Fourth, in White Hat conventions, *ALL* the systems fall. They tend to fall after certain restrictions have been removed. Macs often fall first (by mere seconds) because people want to win the Mac more than they want to win the PC.

Even knowing this I still don't use a virus scanner at present as I simply don't see a need. That said I am not foolish enough to believe that it will remain Virus free indefinitely.

Who is this imaginary person you think is saying that Macs will remain "virus free indefinitely"? This last line pretty much describes every single Mac user, from those that worry the Virus Armageddon is pending, and those that think they have nothing to worry about. No one claims this is a permanent state of things, just that it's how it is now, and tomorrow is another day.

Re:From no malware on Mac

[je+ne+sais+quoi]

Does the concept of "false equivalence" mean anything to you? Yes, macs have had trojans for awhile on pirated copies of software. Yes, this is an evolution of the malware on OS X since it attempts to trick the user into installing the software. Yes, it'll probably get more complicated than this, but come on -- are you really telling me that since OS X has gotten two instances of malware, after being in use for over a decade, is the same as what has happened with windows? Really?!?

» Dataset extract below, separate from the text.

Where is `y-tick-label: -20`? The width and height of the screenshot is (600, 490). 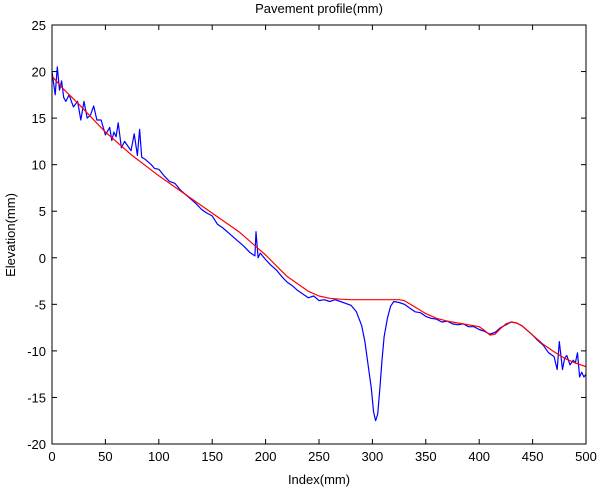 y-tick-label: -20 is located at coordinates (36, 444).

Re:Honest question about security of unix systems

[Billly+Gates]

Windows was more insecure because Microsoft designed it to be be scriptable with com/dcom objects that apps can use to integrate into one another for app embedding. ActiveX are just objects that are designed from the ground up to be mix win32 applets inside IE. The whole object model is based upon using proprietary win32 code and api's so the programmers do not have to code as much. This was designed for lock in and accessibility everywhere with no security in mind.. Unfortunately, this meant I can write some VB 6 app to call win32 functions to wipe your hard drive and I can just copy the dll over as an activeX object in IE. If you have IE 5 or earlier all you would have to do is visit my webpage and it would run automatically on your computer and it would be trash. The iloveyou worm that hit it big in Outlook was a simple VBA script that copied the string and did a simply call to the user's address book. Most of the win32 api was designed for Windows95 built on Dos which had no concept of user rights. Only the security API for Windows NT had that modern concept. These api's were ported over to WindowsXP.

Buffer overflows are something else and poor memory management of Windows causes GP faults which everyone and their brother received back in the Win 9x days. Microsoft had trouble enforcing this because Dos and Windows 3.1 apps just took random memory addresses mostly and one would just take an address of something else and bluescreen and take down your system. So if you are a hacker and know when a ram address ends with a certain DLL (thanks to a debugger) you can put some code in that adress and WHAM instant execution. Windows also has no concept of data for execution vs data for storage. This is a flaw of x86 actually but you could put executable code in just a cookie or a temp file and it would not be hard to trick Windows when it is done executing a DLL to go to your program and it will totally bypass security. You can do this in Unix as well but this is very uncommon today as you need to be root and was a hack of the early 80s when coders wrote in assembly to gain performance tricks. This is frowned upon in the Unix world as there are excellent libraries that can obtain speeds close to assembly. Not to mention users do not want to log in as root. This same assembly calls stayed in Windows due to backwards compatibility as WindowsXP has the default user as an administrator. Doh

Anyway, this was why Windows was less secure and why MS wants you to switch to .NET. Less to do with marketshare but more to do with poor design decisions and the requirements to be backwards compatible. I am so sick of those saying Windows is great and it is marketshare or something else stupid.